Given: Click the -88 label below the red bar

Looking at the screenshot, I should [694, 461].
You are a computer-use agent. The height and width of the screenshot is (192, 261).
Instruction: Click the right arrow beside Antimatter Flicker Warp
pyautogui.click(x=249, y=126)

_ _ _ _

● **Required action**:
Take the records and restate them word for word.

● **Your response**:
Given: Click the -88 label below the red bar

Looking at the screenshot, I should [694, 461].
You are a computer-use agent. The height and width of the screenshot is (192, 261).
Instruction: Click the right arrow beside Antimatter Flicker Warp
pyautogui.click(x=249, y=126)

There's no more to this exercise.